**任务说明:** 从这份关于傅里叶变换与随机傅里叶特征的讲义笔记的最后一句之后接着往下写。

Data-Mining-Lec2

(09/20)Lemmas

Euler's formula 欧拉公式

\[ e^{ix} = \cos{x} + i\sin{x} \]

Fourier transform 傅里叶变换

如何理解傅里叶变换公式? - 苗华栋的回答 - 知乎

三角函数正交性

\[ \sum_{-\pi}^{\pi}{\sin{mx}\sin{nx} dx} = \begin{cases} 0, m\neq n \\ \pi, m = n \end{cases} \]

证明: 积化和差,周期内积分。

正余弦函数组成正交基,时域 \(\to\) 频域

\[ 1, cos(x), sin(x), cos(2x), sin(2x), ... cos(nx), sin(nx) \]

公式(实值函数时)

频率表示为 \(2 \pi f\)

\[ s_{N}(x) = \frac{a_0}{2} + \sum_{n = 1}^{\infty}{[a_n\cos{(2 \pi fnx)} + b_n\sin{(2 \pi fnx)}]} \]

\[a_{n} = A_{n}\sin{(\phi_{n})}, b_{n} = A_{n}\cos{(\phi_{n})}\]

\(\frac{a_0}{2}\) 对应直流份量,任何连续周期信号都可以由一组适当的正弦曲线组合而成。(非周期信号的周期认为是无穷大)

一般地,可以用正交性求 \(a_{n}\)\(b_{n}\)

\[ a_{n} = 2f \int_{x_0}^{x_0 + \frac{1}{f}}{s(x)\cdot \cos{(2\pi fnx)}dx} \] \[ b_{n} = 2f \int_{x_0}^{x_0 + \frac{1}{f}}{s(x)\cdot \sin{(2\pi fnx)}dx} \]

Shift-invariant Kernels

Random Fourier Features(RFF)

Random Features for Large-Scale Kernel Machines

\[ k(x,y) = <\phi(x), \phi(y)> = z(x)'z(y) \]

Gaussian: \[ e^{-\frac{||\Delta||^2}{2}} \] Shift-invariant: x + z, y + z, delta remains, Radial basis function (RBF) kernel

The only thing that matters is the length of \(\Delta\)

Random Feature Map function of Gaussian: \[ \Phi(x) = \frac{1}{\sqrt{m}} (\sin(w_1^Tx),...\sin(w_m^Tx), \cos(w_1^Tx),...\cos(w_m^Tx)) \]

Bochner's Theorem

A continuous kernel \(k(x, y) = f(x − y)\) on \(\mathbb{R}^d\) is positive definite if and only if \(k(δ)\) is the Fourier transform of a non-negative measure. Here ignore the imaginery part \(\sin\).

\[ K: \mathbb{R}^d \times \mathbb{R}^d \to R \] \[ K(x,y) = f(x-y) = f(z) = \int_{\mathbb{R}^d}{p(w)cos(w^Tz)dw}=E_{w \sim \Omega}[cos(w^Tz)]\] where \(p\) is the probability distribution corresponding to \(k\)

Example, if \(K\) is Gaussian then \(\Omega = N(0, I_d)\)

Since we have the form of expectation, we run simulations or say [Monte Carlo] to estimate shift-invariant kernels.

**所给材料:**
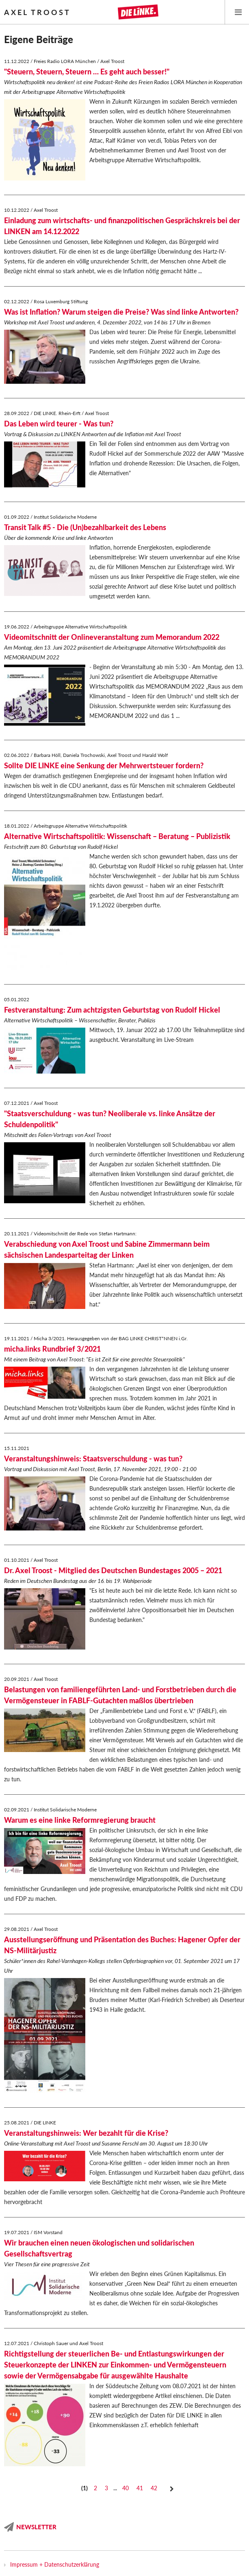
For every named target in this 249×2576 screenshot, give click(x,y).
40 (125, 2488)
---
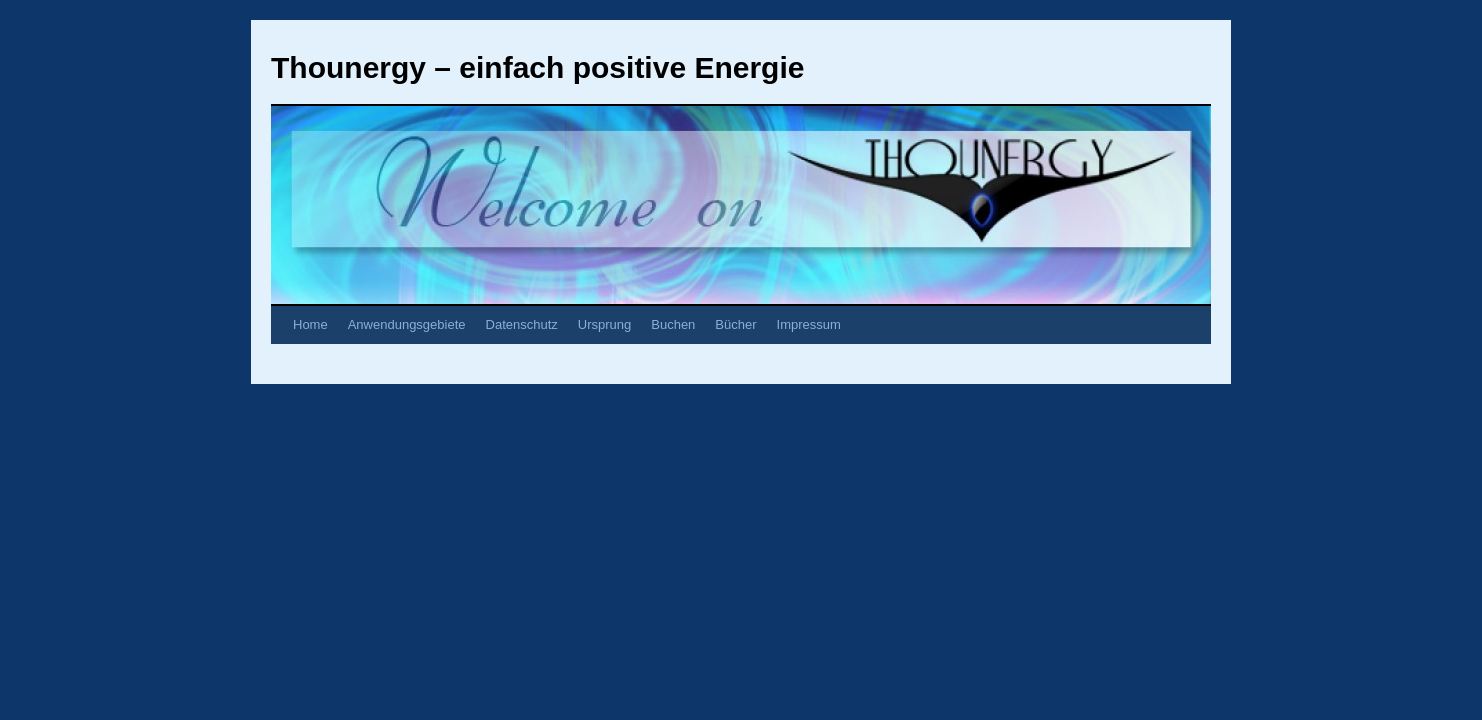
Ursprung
* * *
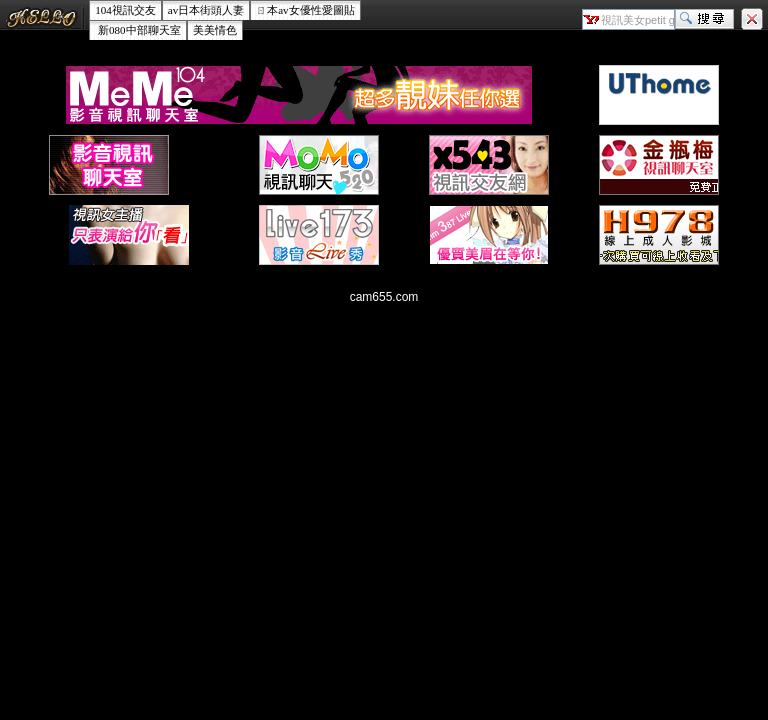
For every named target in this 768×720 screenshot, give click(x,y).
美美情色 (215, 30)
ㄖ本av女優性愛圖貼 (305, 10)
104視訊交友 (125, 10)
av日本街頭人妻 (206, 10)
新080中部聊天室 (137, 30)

**任务答复:**
  • choose your number of random samples
  • Sample \(w_1, ..., w_m \sim{iid} \Omega\)
  • Estimate: \(K(x,y)\) as \(\hat{K}(x,y)\)
  • \(\hat{K}(x,y)\): the mean of the sum, unbiased estimation of the original kernel.

\[ \hat{K}(x,y) = \frac{1}{m} \sum_{i=1}^{m}{cos(w_i^Tz)} = \frac{1}{m} \sum_{i=1}^m{X_i} \]

  • \(X_i\) is iid and bounded, strong concentration results.
  • \(\hat{K}(x,y) = \phi(x)^T\phi(y)\) ? How we can disentangle \(x\) and \(y\) from \(z\)? cosine identities.

\[ \hat{K}(x,y) = \frac{1}{m} \sum_{i=1}^{m}{cos(w_i^Tx - w_i^Ty)} \] \[ = \frac{1}{m} \sum_{i=1}^{m}{[cos(w_i^Tx)cos(w_i^Ty) + sin(w_i^Tx)sin(w_i^Ty)]} \]

  • Disentangled!

  • Define

\[ \phi(x) = \frac{1}{\sqrt{m}} \begin{bmatrix}\cos(w_1^Tx)\\...\\\cos(w_m^Tx)\\\sin(w_1^Tx)\\...\\\sin(w_m^Tx) \end{bmatrix} \] \[ \hat{K}(x,y) = \phi(x)^T\phi(y) \]

  • Now \(w\) can be distributions other than Gaussian: \(w_i \sim iid \Omega\)

Attention Model - Softmax kernel and random feature map

Sequence. We wanna find out similarity between embeddings(tokens) and how they attend to each other. We use kernels to calculate this attention.

Construct a huge matrix (len*len).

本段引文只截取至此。